→ Input material
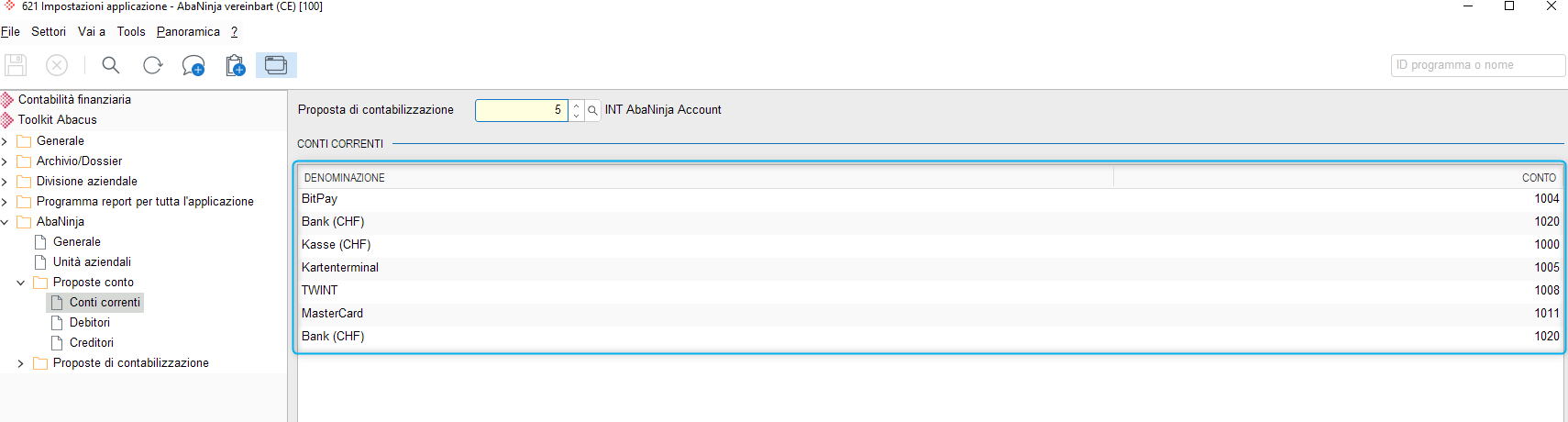
Task: Select the TWINT row in the table
Action: point(930,290)
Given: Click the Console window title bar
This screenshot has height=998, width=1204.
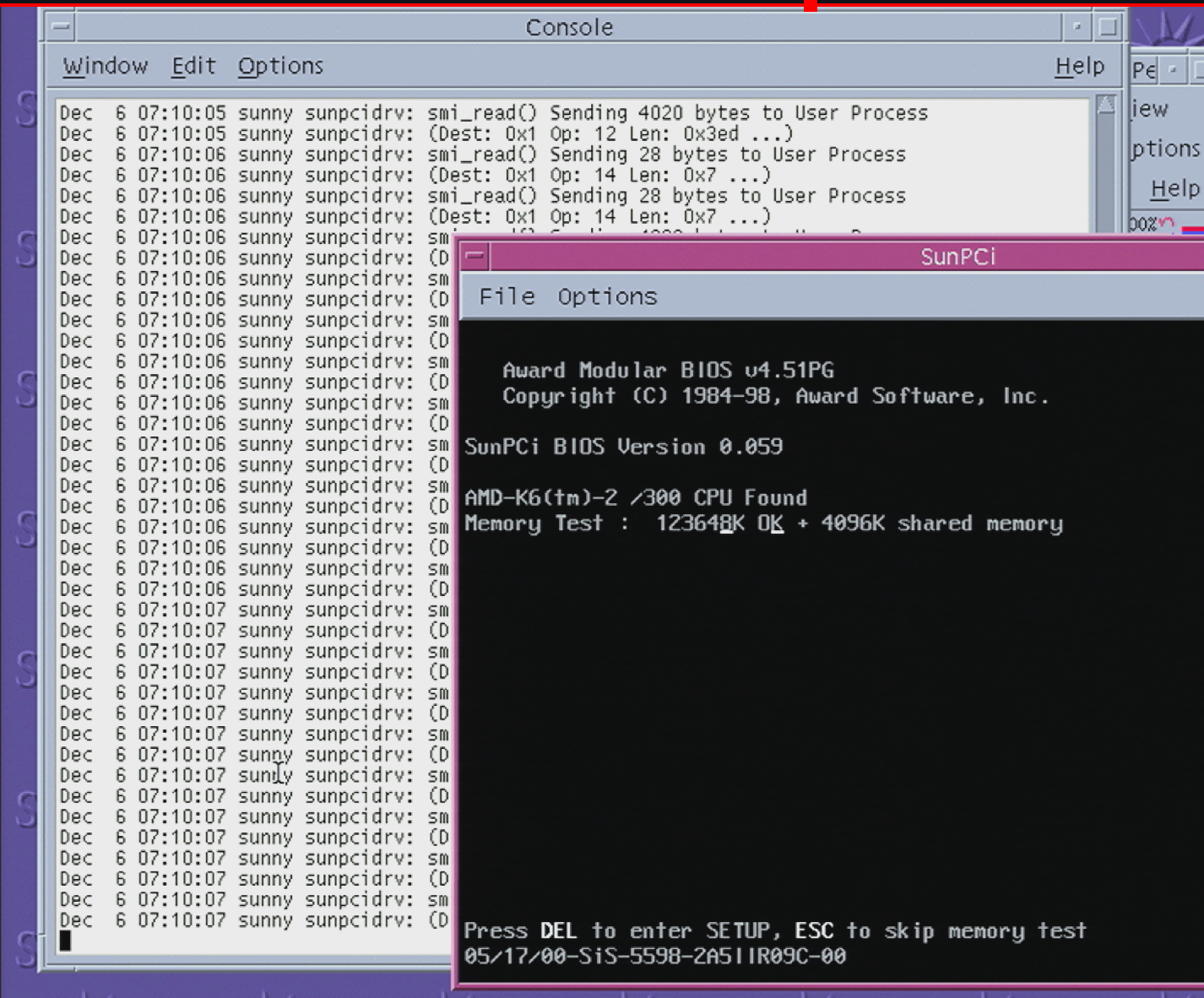Looking at the screenshot, I should pyautogui.click(x=568, y=27).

→ Action item
Please copy exactly the lines from the one containing "Given: Click the Console window title bar" through the last line of the records above, both included, and leave out any pictures.

→ Solution to the exercise
Given: Click the Console window title bar
This screenshot has height=998, width=1204.
Looking at the screenshot, I should pyautogui.click(x=568, y=27).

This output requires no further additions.